Batch data sync example
Overview
This example will take you through the creation and execution of a batch data sync where data will be loaded into the Cinchy via a CSV. In this example, we will be loading information into the People table in Cinchy. This is a self-contained example you can recreate in any Cinchy environment without dependencies.
Use Case: You have historically maintained a record of all your employees in a spreadsheet. Knowing that this significantly hinders your data and data management capabilities, you want to sync your file into Cinchy. Once synced, you can manage your employee information through the Cinchy data browser, instead of through a data silo.
For more information, see the documentation on Delimited File Sources.
Sample files and code
This section contains:
The People Table XML schema.
A sample source CSV data file to load into Cinchy.
Cinchy Table XML
To create the People table used in this example, you can use the below is the XML. You can also create the table manually, as shown in the section below.
Manual table creation
Log in to your Cinchy platform.
From under My Network, click the create button.
Select Table.
Select From Scratch.
Create a table with the following properties (Image 1):
Table Details | Values |
---|---|
Table Name | People |
Icon + Colour | Default |
Domain | Sandbox (if this domain doesn't exist, either create it or make sure to update this parameter where required during the data sync) |
Select Columns in the left hand navigation to create the columns for the table.
Select the "Click Here to Add" button and add the following columns:
Column Details | Values |
---|---|
Column 1 | Column Name: Name Data Type: Text |
Column 2 | Column Name: Title Data Type: Text |
Column 3 | Column Name: Company Data Type: Text |
Select Save to save your table.
Data file
You can download the sample CSV file used in this example below.
If you are downloading this file to recreate this exercise, the file path and the file name must be the following:
C:\Data\contacts.csv
You can also update the path
parameter in the data sync configuration to match the file path and name of your choosing.
The source file contains the following information which will sync into the target Cinchy table (Image 2).

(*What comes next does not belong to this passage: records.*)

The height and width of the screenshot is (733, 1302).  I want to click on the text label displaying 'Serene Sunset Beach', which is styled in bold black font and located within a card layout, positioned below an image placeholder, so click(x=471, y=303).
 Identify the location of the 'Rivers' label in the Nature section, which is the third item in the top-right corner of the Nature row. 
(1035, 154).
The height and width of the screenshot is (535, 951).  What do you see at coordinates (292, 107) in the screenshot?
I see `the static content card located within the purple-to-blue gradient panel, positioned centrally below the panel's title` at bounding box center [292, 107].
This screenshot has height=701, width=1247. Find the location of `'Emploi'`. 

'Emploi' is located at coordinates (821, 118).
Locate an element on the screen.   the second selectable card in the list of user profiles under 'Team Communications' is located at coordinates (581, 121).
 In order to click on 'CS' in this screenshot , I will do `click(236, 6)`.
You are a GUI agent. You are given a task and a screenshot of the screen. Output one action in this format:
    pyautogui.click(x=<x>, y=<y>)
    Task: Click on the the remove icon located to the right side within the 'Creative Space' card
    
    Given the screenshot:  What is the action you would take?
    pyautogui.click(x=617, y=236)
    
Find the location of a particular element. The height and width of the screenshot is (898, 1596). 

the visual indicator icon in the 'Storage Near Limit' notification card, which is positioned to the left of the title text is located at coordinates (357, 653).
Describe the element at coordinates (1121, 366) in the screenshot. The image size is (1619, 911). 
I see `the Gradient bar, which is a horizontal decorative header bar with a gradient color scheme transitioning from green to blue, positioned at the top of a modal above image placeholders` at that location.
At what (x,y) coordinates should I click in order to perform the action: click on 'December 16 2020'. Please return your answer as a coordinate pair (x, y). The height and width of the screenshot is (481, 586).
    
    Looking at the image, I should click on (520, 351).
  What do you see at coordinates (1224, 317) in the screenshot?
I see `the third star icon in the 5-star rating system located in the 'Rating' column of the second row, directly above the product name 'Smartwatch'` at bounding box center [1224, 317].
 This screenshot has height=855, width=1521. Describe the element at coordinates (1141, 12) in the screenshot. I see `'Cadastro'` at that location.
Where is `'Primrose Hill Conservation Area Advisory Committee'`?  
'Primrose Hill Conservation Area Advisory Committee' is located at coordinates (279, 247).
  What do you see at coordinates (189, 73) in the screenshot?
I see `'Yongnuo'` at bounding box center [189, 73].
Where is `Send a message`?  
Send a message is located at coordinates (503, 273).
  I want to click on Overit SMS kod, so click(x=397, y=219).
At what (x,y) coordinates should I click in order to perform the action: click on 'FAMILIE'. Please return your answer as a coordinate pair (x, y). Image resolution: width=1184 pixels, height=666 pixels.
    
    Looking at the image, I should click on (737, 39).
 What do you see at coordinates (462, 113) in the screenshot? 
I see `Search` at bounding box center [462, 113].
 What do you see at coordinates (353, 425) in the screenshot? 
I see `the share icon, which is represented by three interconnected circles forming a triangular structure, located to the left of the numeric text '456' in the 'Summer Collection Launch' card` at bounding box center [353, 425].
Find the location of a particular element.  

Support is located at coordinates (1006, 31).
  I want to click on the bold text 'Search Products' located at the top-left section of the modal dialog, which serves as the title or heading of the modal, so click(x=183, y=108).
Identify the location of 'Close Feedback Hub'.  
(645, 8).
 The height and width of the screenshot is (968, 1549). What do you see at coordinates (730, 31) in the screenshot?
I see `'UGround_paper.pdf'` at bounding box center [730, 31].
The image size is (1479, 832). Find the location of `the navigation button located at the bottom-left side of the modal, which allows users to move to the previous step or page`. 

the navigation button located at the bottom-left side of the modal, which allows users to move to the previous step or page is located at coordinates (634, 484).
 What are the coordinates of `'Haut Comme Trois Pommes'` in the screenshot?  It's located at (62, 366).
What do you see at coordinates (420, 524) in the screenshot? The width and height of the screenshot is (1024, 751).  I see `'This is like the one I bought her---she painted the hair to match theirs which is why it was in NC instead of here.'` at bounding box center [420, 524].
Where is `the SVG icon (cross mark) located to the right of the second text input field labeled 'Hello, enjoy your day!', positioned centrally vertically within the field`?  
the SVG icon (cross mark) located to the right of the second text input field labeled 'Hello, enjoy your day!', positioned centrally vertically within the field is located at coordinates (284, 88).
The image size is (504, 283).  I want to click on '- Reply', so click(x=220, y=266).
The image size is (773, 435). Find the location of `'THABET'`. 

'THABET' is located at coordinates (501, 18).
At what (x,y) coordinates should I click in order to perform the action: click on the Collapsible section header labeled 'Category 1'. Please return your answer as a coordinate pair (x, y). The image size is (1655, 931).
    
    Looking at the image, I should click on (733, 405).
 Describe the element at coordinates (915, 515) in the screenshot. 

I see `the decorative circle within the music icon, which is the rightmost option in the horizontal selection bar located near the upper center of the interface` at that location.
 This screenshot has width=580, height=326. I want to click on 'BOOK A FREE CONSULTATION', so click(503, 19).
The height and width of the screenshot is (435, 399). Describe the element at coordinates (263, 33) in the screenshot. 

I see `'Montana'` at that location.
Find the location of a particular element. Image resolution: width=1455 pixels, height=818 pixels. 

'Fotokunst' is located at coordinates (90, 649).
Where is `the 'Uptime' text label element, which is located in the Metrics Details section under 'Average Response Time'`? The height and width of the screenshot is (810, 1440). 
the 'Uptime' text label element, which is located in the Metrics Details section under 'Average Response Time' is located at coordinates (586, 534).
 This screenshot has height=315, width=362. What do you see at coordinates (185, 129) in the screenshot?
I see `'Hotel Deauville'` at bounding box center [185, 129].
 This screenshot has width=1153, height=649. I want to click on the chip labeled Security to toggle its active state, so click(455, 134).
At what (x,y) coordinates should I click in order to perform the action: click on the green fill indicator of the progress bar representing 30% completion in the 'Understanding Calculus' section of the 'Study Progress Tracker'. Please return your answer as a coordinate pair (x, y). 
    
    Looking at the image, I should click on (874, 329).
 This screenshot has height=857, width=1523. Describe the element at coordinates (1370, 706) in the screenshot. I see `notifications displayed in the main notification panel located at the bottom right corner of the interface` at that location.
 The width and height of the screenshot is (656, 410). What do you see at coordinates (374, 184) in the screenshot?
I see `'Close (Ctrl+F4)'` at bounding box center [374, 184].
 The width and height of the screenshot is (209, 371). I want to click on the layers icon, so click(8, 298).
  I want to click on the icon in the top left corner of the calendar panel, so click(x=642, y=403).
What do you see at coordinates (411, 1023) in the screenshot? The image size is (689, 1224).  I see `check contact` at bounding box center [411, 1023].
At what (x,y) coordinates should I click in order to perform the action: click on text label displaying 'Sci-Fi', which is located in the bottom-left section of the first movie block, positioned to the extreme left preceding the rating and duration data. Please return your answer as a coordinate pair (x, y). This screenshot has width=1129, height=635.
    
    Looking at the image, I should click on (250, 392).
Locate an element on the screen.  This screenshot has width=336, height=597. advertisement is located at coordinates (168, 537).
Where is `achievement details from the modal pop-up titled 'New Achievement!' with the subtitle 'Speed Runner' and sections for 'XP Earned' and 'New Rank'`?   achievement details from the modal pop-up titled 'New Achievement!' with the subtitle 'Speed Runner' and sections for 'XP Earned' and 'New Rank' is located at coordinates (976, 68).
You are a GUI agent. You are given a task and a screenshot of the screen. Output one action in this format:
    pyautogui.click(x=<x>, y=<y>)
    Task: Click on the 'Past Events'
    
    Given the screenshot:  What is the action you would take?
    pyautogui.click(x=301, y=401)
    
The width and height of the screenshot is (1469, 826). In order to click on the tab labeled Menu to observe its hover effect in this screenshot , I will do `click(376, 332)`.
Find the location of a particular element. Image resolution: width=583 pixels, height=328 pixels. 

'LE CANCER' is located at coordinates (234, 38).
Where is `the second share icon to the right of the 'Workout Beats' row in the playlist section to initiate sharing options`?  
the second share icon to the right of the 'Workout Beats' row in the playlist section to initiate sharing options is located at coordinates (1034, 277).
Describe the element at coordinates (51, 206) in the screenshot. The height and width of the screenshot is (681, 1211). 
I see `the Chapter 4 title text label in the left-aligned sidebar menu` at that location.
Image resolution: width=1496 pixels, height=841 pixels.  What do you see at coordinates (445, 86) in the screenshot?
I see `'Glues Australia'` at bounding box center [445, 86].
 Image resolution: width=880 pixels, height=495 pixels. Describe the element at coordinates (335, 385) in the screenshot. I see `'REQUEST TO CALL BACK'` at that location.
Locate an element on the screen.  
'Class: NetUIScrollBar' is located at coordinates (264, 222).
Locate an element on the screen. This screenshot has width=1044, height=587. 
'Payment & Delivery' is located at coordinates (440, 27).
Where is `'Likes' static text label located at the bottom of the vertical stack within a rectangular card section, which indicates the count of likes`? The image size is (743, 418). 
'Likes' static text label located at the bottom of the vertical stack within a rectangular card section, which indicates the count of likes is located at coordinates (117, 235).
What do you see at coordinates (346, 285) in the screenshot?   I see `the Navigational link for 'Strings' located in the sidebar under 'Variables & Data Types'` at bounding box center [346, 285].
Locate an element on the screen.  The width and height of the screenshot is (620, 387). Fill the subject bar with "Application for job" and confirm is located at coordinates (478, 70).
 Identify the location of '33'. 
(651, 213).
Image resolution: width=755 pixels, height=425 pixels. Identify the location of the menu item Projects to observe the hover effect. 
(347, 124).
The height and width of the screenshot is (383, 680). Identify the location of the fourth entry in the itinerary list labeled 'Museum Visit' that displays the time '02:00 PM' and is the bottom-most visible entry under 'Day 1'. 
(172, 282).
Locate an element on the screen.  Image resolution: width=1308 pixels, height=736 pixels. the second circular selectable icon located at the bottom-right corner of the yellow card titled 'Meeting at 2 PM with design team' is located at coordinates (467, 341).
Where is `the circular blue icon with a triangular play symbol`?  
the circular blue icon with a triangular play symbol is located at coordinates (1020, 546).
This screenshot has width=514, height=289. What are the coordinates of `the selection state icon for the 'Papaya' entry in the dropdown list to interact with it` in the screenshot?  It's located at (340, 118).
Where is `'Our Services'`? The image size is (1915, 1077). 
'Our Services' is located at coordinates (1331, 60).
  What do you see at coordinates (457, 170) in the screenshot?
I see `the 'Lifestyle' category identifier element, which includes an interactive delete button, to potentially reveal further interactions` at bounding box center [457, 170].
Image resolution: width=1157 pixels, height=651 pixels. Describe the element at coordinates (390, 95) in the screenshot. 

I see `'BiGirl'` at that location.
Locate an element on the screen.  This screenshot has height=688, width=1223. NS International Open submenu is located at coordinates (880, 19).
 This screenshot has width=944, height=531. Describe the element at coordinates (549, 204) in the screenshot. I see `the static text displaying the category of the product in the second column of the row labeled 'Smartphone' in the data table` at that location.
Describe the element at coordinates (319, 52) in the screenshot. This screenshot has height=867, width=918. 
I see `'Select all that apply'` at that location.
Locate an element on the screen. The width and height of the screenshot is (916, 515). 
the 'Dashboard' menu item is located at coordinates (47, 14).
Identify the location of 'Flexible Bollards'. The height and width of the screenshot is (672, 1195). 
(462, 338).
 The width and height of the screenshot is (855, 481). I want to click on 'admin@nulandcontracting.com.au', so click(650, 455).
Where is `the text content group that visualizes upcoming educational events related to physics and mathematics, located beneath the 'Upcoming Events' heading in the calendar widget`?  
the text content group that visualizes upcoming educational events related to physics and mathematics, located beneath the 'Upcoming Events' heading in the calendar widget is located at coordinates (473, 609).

As we can see, the file has the following columns:
First Name
Last Name
Email Address
Title
Company
The People table created only has the following columns:
Name
Title
Company
When syncing the data from the source (CSV file) to the target (Cinchy People table), the batch data sync must consider the following:
The first and last name from the source must merge into one column in the target (Name).
The email address from the sources isn't a column in the target, so this column won't sync into the target.
The title column will be an exact match from source to target.
The company column will also be an exact match from source to target.
Create the data sync
You have two options when you create a data sync in Cinchy:
You can input all of your necessary information through the intuitive Connections UI. Once saved, all of this data is uploaded as an XML into the Data Sync configurations table.
You can bypass the UI and upload your XML config directly into the Data Sync configuration table.
This example will walk you through option one.
Use the Connections UI
Within your Cinchy platform, navigate to the Connections Experience (Image 3).
In the Info tab, input the name of your data sync. This example uses "Contact Import" (Image 4).
Since this is a local file upload, we also need to set a Parameter. This value will be referenced in the "path" value of the Load Metadata box in step 5. For this example, we will set it to
filepath
(Image 5).
Navigate to the Source tab. This example uses the .CSV file you downloaded at the beginning of this example as our source.
Under Select a Source, select Delimited File (Image 6).
The "Load Metadata" box will appear; this is where you will define some important values about your source needed for the data sync to execute. Using the below table as your guide, fill in your metadata parameters (Image 7):
Parameter | Description | Example |
---|---|---|
Source | The source location of your file. This can be either Local, S3, or Azure Blob Storage. | Local |
Delimiter | The type of delimiter on your source file. | Since our file is a CSV, the delimiter is a comma, and we uses the ',' value. |
Text Qualifier | A text qualifier is a character used to distinguish the point at which the contents of a text field should begin and end. | "" |
Header Rows to Ignore | The number of records from the top of the file to ignore before the data starts (includes column header). | 1 |
Path | The path to your source file (See step 3). | @filepath |
Choose File | This option will appear once you've correctly set your Path value. | Upload the sample CSV for this example. |
Click Load.
In the Available Columns pop-up, select all of the columns that you want to import from the CSV. For this example, we will select them all (noting, however, that we will only map a few of them later) (Image 8).
Click Load.
Once you load your source, the schema section of the page will auto populate with the columns that you selected in step 7 (Image 9). Review the schema to ensure it has the correct Name and Data Type. You may also choose to set any Aliases or add a Description.
Navigate to the Destination tab and select Cinchy Table from the drop down.
In the Load Metadata pop-up, input the Domain and Table name for your destination. This example uses the
Sandbox
domain and thePeople
table (Image 10).Select Load Metadata.
Select the columns that you wish to use in your data sync (Image 11). These will be the columns that your source syncs to. This example uses the Name, Title, and Company columns. Note that you will have many Cinchy system table available to use as well. Click Load.
The Connections experience will attempt to automatically map your source and destination columns based on matching names. In the below screenshot, it matched the "Company" and "Title" columns (Image 12). The "Name" target column isn't an exact match for any of the source columns, so you must match that one manually.
Select "First Name" from the Source Column drop down to finish mapping our data sync (Image 13).
Navigate to the Sync Actions tab. Sync actions have two options: Full File and Delta. In this example, select Full File.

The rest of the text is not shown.